Collected data
----------------------------------------
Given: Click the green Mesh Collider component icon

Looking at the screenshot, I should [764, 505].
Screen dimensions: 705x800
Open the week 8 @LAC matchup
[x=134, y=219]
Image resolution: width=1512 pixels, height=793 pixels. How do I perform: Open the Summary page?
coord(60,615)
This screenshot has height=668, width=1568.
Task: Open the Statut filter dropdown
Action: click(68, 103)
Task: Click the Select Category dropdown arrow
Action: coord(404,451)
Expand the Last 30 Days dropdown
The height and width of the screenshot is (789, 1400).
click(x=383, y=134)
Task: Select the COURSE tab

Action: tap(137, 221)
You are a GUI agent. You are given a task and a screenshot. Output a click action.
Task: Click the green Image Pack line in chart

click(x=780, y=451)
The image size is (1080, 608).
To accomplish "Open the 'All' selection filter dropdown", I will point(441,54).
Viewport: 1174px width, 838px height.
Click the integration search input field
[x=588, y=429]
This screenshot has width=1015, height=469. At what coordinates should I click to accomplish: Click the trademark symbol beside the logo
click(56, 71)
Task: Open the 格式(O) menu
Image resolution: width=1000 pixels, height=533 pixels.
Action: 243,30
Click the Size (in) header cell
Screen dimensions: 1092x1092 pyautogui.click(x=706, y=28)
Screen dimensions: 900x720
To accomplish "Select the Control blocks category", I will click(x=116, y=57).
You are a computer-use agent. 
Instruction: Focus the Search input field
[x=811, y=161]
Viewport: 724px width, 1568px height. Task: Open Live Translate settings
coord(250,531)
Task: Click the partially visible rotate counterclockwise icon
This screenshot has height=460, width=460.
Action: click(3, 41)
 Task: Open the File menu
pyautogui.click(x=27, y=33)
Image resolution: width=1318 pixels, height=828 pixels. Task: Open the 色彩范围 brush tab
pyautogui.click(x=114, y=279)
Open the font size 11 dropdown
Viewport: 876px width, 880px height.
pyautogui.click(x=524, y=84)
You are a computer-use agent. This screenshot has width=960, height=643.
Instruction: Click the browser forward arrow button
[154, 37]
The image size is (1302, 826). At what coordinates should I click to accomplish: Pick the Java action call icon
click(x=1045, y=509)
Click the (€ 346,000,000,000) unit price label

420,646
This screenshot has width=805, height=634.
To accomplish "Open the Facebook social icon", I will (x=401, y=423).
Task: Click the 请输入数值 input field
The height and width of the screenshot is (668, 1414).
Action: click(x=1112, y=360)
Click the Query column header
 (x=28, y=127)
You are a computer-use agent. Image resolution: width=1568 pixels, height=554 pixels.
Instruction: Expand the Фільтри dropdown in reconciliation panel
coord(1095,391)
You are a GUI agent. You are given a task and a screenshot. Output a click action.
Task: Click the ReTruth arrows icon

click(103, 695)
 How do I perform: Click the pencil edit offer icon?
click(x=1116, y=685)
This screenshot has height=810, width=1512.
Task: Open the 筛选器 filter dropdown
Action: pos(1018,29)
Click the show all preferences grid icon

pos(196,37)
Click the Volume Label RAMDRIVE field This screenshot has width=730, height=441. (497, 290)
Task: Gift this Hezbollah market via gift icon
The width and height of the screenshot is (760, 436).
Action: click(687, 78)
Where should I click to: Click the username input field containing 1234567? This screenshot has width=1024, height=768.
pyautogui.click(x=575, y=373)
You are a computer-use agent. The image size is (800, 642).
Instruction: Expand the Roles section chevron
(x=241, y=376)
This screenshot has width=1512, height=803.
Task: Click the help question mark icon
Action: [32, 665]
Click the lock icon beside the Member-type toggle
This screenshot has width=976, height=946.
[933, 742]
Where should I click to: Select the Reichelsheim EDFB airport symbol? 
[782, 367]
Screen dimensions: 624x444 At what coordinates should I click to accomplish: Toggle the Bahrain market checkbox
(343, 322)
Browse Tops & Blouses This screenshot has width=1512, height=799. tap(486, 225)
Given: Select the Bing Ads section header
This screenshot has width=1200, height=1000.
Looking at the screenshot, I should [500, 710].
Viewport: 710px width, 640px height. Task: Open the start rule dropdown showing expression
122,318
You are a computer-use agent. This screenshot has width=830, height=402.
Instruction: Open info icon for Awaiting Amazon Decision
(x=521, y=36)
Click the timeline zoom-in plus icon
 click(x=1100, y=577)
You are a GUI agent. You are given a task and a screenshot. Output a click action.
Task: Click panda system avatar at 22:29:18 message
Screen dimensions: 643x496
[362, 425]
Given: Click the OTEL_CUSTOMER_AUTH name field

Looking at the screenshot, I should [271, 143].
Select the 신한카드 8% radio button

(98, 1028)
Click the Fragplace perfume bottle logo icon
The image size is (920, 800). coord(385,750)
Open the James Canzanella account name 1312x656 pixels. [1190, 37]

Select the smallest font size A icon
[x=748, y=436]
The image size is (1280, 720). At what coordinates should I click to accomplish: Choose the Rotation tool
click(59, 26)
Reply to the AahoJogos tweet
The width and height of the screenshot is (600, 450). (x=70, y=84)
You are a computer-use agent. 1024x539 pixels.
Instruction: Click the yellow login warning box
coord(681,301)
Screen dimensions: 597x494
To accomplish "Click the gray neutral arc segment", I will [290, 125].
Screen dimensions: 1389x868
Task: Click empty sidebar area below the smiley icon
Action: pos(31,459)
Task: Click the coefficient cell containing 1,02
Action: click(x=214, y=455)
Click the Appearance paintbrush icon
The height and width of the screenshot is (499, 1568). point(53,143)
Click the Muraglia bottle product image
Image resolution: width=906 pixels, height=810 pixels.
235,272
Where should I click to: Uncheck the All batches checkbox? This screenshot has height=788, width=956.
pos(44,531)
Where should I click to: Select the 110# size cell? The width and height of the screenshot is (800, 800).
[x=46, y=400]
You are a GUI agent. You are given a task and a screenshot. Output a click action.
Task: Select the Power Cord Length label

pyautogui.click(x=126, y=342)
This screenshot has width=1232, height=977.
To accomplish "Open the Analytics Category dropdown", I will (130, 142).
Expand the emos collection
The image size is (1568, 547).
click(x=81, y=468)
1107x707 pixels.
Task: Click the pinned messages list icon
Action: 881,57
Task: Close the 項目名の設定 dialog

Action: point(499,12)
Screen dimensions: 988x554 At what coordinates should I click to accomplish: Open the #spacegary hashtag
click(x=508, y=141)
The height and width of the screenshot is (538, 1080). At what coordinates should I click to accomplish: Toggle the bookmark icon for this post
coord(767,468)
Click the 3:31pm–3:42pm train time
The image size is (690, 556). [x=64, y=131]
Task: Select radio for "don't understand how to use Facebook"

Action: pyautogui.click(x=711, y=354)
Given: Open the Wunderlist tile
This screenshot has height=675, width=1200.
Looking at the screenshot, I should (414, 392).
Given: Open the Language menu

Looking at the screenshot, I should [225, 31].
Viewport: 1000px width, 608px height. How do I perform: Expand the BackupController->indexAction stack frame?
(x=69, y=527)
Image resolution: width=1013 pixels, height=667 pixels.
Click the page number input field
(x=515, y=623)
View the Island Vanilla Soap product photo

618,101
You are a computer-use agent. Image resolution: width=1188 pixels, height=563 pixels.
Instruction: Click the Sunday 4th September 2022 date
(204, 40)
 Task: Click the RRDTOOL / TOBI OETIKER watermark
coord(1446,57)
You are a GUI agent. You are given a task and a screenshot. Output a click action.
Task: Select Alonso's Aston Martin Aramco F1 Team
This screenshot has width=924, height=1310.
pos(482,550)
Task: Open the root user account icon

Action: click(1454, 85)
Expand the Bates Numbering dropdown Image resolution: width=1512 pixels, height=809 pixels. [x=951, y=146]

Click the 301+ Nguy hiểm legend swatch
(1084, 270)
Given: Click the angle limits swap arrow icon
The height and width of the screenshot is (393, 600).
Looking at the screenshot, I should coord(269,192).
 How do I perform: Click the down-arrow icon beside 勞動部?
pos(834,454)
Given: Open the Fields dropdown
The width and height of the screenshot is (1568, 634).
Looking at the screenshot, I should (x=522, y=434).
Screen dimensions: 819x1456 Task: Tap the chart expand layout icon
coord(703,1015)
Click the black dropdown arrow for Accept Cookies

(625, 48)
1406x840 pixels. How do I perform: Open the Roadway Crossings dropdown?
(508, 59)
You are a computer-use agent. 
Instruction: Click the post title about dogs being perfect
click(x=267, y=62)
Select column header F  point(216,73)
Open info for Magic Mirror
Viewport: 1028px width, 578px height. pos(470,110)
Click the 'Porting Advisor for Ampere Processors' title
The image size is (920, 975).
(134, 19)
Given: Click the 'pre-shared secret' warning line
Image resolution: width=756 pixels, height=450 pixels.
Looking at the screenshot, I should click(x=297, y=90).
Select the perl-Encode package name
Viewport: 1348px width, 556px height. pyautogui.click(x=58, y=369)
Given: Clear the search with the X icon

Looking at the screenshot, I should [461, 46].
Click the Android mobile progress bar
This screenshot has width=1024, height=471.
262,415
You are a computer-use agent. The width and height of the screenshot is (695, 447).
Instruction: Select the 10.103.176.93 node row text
----------------------------------------
§ **Prompt**:
Copy every line where the word "computer" is present in the entries above.

§ **Exercise output**:
You are a computer-use agent. 
You are a computer-use agent. This screenshot has width=960, height=643.
You are a computer-use agent. Image resolution: width=1568 pixels, height=554 pixels.
You are a computer-use agent. The image size is (800, 642).
You are a computer-use agent. This screenshot has width=830, height=402.
You are a computer-use agent. 1024x539 pixels.
You are a computer-use agent. Image resolution: width=1188 pixels, height=563 pixels.
You are a computer-use agent. 
You are a computer-use agent. The width and height of the screenshot is (695, 447).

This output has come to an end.